The fourth quarter of 2021 rounded out a banner year for Manhattan real estate, according to quarterly reports released by area brokerages during the first week of 2022.
For those New York-based brokerages, the results translated into record quarters and record years.
“In what can only be described as a monumental comeback, Manhattan is experiencing one of the greatest real estate markets ever,” Pamela Liebman, Corcoran president and CEO, said in The Corcoran Group’s fourth quarter report. “With $30 billion in sales volume and over 16,000 contracts signed, it’s not a surprise to anyone that 2021 was the best year ever for Manhattan real estate.”
For Manhattan, the fourth quarter was one of the strongest on record. The borough saw a 47 percent annual increase in contracts signed, an 89 percent increase in closings and $8 billion in sales volume.
Over the course of the entire year, the borough saw the most closings since 2008, and resale condos and luxury sales over $5 million exceeded a previous record from 2013.
Meanwhile, a total of $30 billion in sales volume for the year exceeded a previous all-time high from 2007 by 6 percent.
Manhattan’s inventory dwindled amidst the surge in demand, hitting its lowest level since 2016. Active listings were down 37 percent year over year to about 6,300 units as of mid-December.
Following an extended period of price declines, Manhattan prices are now rising with the rest of the country’s amidst high demand and low inventory. According to Corcoran, market-wide prices increased between 5 to 9 percent during the fourth quarter and the median price equalled a high of $1.2 million last seen during the second quarter of 2021.
Meanwhile, a fourth quarter report released this week by Coldwell Banker Warburg showed the luxury and ultra-luxury sectors of the Manhattan market thrived during 2021. “While sales have been robust throughout the market, the luxury and ultra-luxury markets have been unusually strong,” Frederick Warburg Peters, CEO of Coldwell Banker Warburg, wrote in the brokerage’s report.
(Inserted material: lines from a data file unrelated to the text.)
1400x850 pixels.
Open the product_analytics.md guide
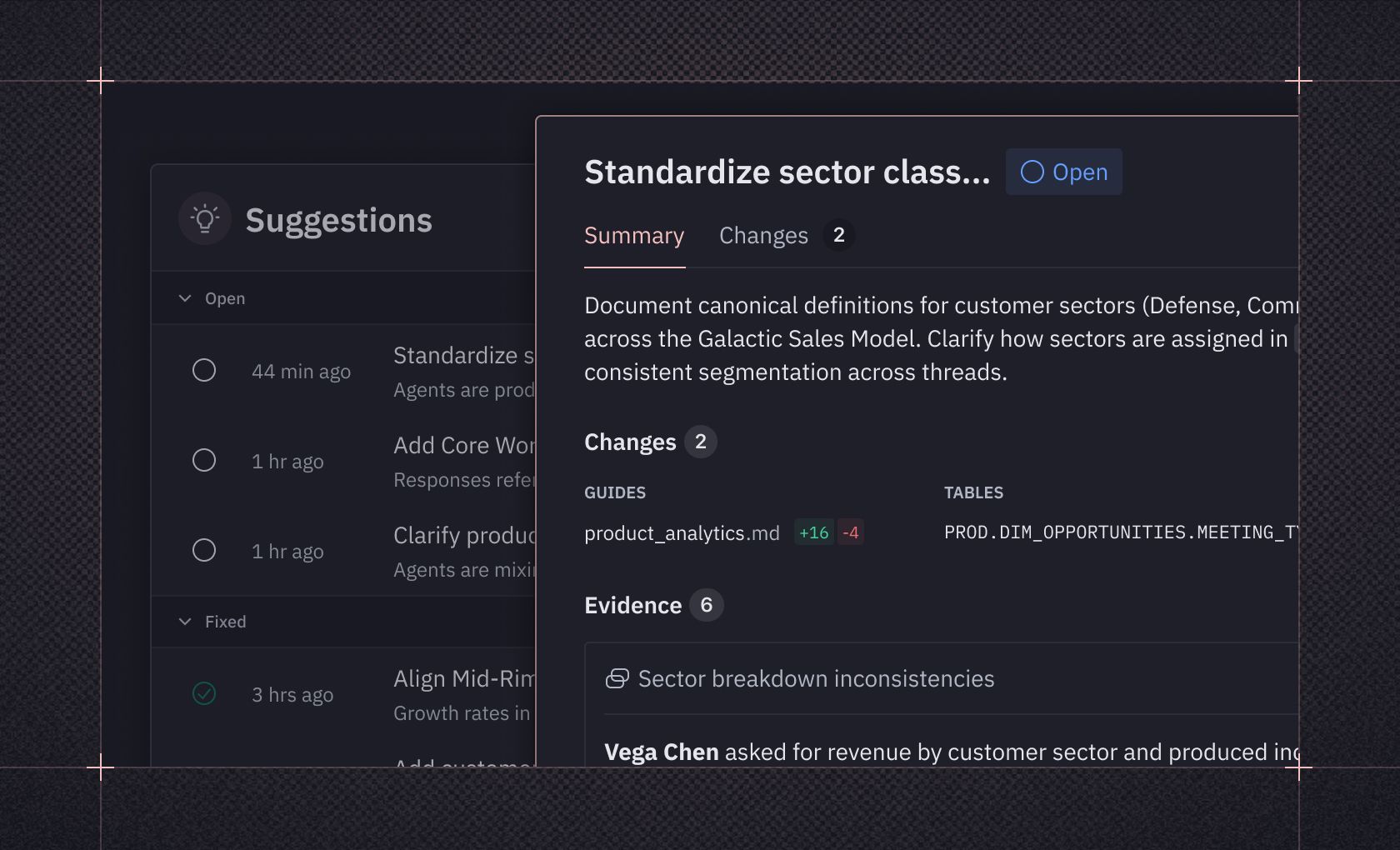tap(682, 532)
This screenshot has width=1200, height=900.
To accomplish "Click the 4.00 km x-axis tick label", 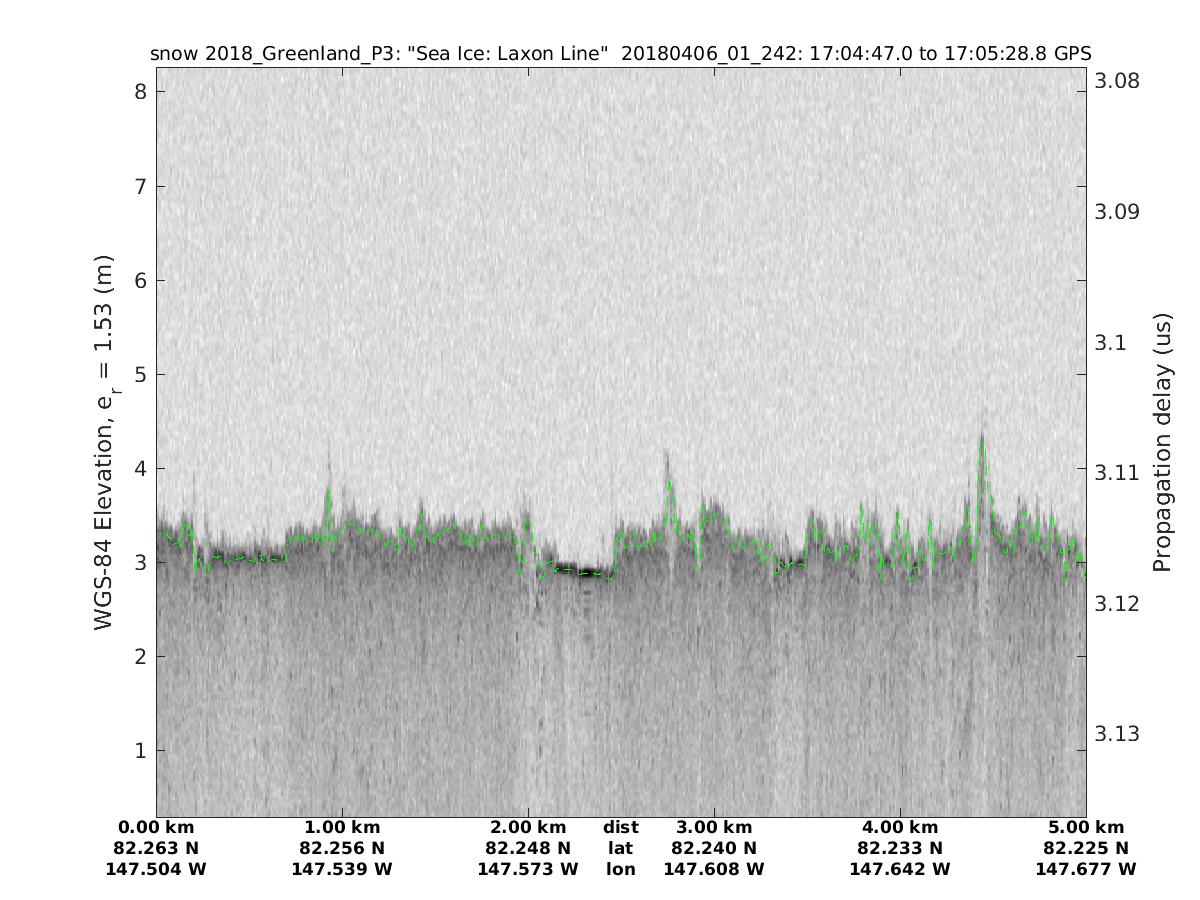I will point(900,828).
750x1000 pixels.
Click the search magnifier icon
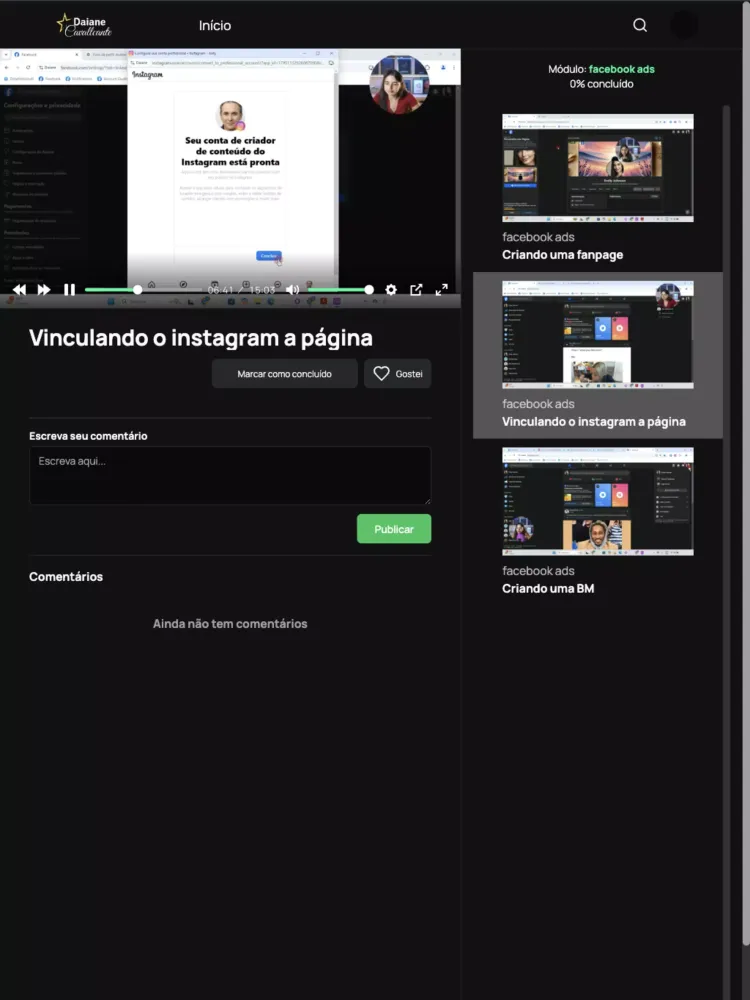pos(640,25)
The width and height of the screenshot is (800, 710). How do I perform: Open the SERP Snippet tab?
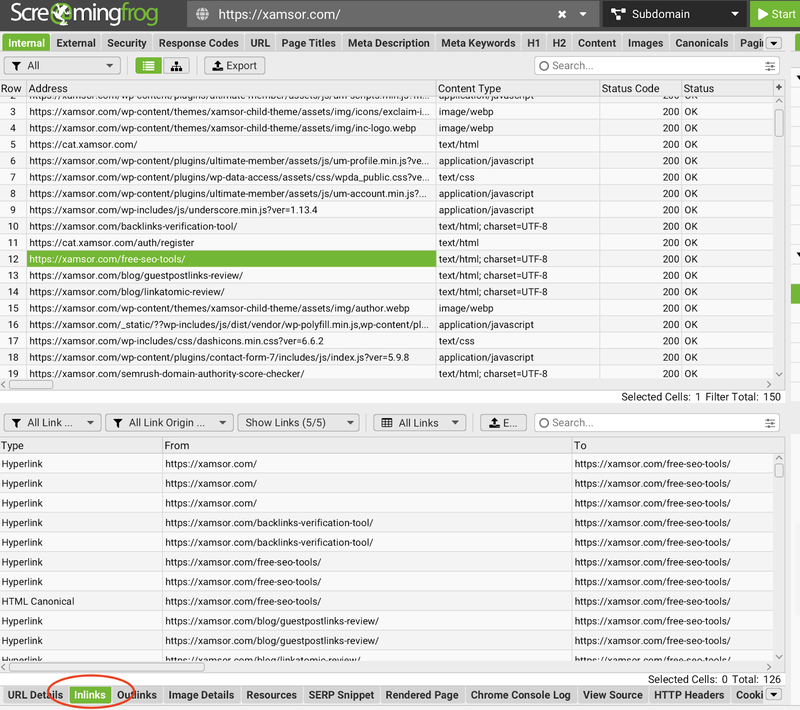(341, 695)
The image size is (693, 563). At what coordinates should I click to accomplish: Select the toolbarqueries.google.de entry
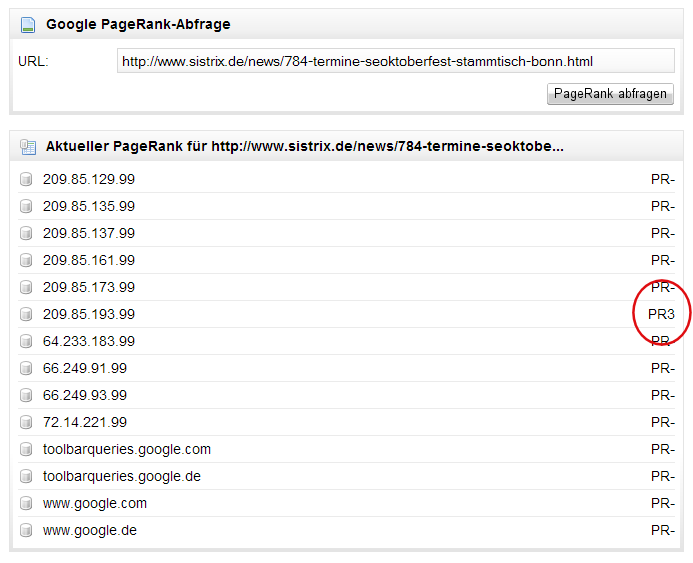pyautogui.click(x=122, y=477)
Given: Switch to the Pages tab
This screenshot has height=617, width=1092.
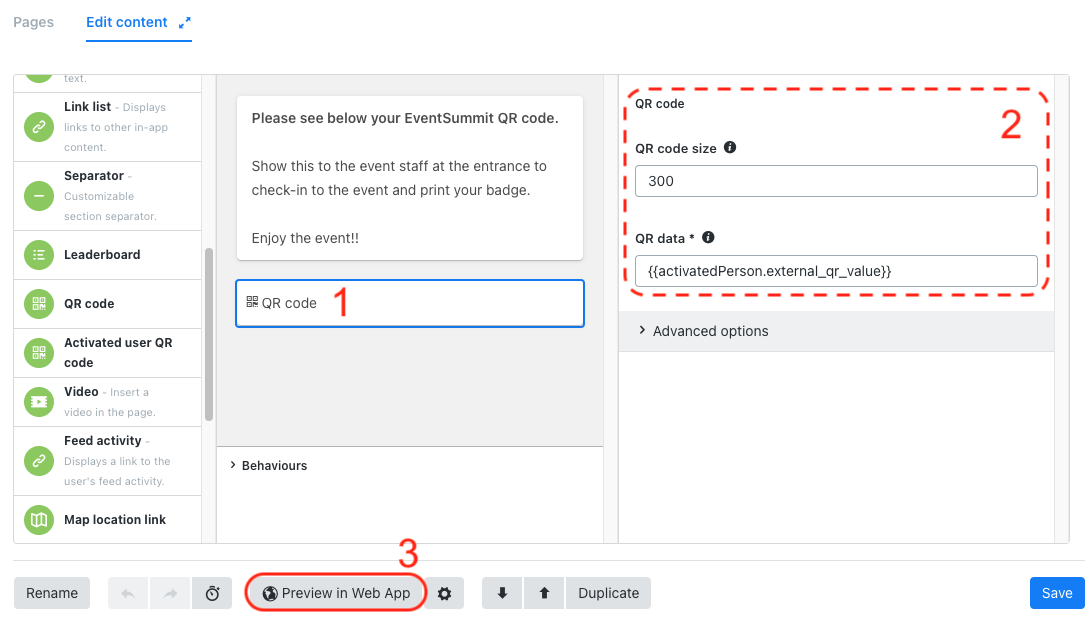Looking at the screenshot, I should [x=33, y=22].
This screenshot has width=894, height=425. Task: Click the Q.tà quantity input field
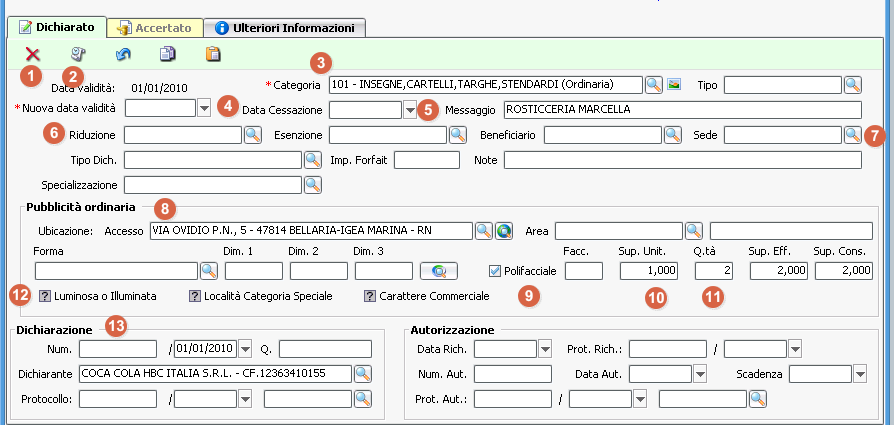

Peters pointed to a number of co-op sales exceeding $40 million, as well as notable sales at the popular condo building 220 Central Park South, among other high-end sales across the West Village, Tribeca, and the Upper East and West Sides.
Inventory has been reduced to one of its lowest points in years, the brokerage’s report noted, yielding higher prices that will probably continue through 2022.
Brown Harris Stevens CEO Bess Freedman also said in Brown Harris Stevens’ fourth quarter report that resale condos saw stronger price gains over the course of the year compared to co-ops, with the average condo price rising 16 percent year over year to $2,397,189. Comparatively, the average resale co-op price was just up 5 percent year over year to $1,258,615.
Peters said that moving deeper into the new year, mortgage rates and regulations will also impact Manhattan buyers, with recent changes made to the SALT (state and local tax) deduction and the graduated mansion tax. “Uncertainty remains as to whether the city will seek new ways to monetize real estate transactions to fill its depleted coffers,” Peters wrote.
Uncertainty about 2022 aside, the brokerages had much to celebrate, as far as success in 2021 goes.
“Once again, those pundits who predicted the demise of the city turned out to be wrong, as 2021 developed into one of the most robust sales and rental years within memory,” Peters wrote.
Correction: An earlier version of this story indicated Manhattan contracts, closings and sales volume for the year were specific to The Corcoran Group, but on the contrary, these figures reflected numbers across the entire Manhattan real estate market.